**WHAT THE TASK REQUIRES**
Your answer should be every line below that includes the word "computer".
--- GIVEN RECORDS ---
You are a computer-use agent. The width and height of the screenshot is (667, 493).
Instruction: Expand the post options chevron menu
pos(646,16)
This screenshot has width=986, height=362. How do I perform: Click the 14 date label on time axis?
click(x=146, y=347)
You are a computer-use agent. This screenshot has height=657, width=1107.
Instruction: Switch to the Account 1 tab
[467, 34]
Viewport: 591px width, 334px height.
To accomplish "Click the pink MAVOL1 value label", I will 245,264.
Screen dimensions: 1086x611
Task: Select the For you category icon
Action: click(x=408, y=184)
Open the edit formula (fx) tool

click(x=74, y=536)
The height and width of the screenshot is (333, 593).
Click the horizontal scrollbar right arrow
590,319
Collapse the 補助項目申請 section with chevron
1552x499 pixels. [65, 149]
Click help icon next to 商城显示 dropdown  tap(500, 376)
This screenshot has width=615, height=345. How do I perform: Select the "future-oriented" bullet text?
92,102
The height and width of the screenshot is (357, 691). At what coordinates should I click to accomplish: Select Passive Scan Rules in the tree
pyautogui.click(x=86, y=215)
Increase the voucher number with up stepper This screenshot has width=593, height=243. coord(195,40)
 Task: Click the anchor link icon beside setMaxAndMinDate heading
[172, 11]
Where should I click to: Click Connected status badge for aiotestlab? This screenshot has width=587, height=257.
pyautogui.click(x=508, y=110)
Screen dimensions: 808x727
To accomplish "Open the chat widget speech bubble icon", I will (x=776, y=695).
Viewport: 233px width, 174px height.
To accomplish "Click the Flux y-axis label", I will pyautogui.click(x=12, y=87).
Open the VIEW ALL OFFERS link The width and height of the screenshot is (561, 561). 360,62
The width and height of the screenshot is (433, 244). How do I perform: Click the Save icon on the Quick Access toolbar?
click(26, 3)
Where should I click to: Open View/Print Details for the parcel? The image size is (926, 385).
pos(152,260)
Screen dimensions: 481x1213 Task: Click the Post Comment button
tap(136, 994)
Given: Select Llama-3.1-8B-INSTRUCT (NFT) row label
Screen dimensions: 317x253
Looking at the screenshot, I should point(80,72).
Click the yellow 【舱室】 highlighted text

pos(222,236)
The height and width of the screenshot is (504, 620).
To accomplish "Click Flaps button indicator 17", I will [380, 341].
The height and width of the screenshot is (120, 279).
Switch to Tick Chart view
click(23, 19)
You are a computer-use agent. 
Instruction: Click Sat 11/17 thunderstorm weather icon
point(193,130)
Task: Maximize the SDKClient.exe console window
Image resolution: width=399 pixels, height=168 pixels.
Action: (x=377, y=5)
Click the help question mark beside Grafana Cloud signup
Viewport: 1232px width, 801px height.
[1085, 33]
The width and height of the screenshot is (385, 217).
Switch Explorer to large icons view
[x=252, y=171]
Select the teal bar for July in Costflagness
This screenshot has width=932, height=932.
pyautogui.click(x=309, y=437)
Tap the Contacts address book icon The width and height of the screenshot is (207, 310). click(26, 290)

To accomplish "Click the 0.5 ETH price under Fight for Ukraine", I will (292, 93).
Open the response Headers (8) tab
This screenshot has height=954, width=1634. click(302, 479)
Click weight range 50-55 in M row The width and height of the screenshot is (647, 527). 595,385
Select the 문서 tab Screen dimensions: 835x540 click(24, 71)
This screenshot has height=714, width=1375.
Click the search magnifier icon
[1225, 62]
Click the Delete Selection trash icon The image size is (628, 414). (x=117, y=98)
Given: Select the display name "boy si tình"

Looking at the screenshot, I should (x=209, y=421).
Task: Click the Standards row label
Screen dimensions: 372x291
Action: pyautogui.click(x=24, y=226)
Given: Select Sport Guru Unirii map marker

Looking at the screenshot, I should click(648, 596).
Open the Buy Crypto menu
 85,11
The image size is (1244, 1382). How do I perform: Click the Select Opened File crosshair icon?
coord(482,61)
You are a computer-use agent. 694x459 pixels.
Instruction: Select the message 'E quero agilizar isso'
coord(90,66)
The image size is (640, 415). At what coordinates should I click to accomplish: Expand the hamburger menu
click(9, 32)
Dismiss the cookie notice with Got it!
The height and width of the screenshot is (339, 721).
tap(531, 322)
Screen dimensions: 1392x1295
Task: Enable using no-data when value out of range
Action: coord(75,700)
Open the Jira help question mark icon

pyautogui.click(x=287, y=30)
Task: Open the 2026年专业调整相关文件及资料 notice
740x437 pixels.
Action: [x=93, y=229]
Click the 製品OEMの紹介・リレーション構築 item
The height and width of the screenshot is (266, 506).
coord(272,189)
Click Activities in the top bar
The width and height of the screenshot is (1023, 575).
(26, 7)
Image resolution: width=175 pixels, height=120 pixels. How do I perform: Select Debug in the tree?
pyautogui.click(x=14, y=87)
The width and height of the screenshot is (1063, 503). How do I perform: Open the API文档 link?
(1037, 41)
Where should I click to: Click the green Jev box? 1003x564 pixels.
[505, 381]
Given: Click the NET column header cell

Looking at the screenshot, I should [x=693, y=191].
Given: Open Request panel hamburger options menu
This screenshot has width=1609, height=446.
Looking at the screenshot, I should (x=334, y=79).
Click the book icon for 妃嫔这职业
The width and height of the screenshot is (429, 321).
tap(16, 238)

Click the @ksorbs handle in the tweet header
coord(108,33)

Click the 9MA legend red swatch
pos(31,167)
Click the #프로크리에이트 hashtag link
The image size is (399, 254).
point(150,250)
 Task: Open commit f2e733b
---
**RESPONSE TO THE TASK**
You are a computer-use agent. The width and height of the screenshot is (667, 493).
You are a computer-use agent. This screenshot has height=657, width=1107.
You are a computer-use agent. 
You are a computer-use agent. 694x459 pixels.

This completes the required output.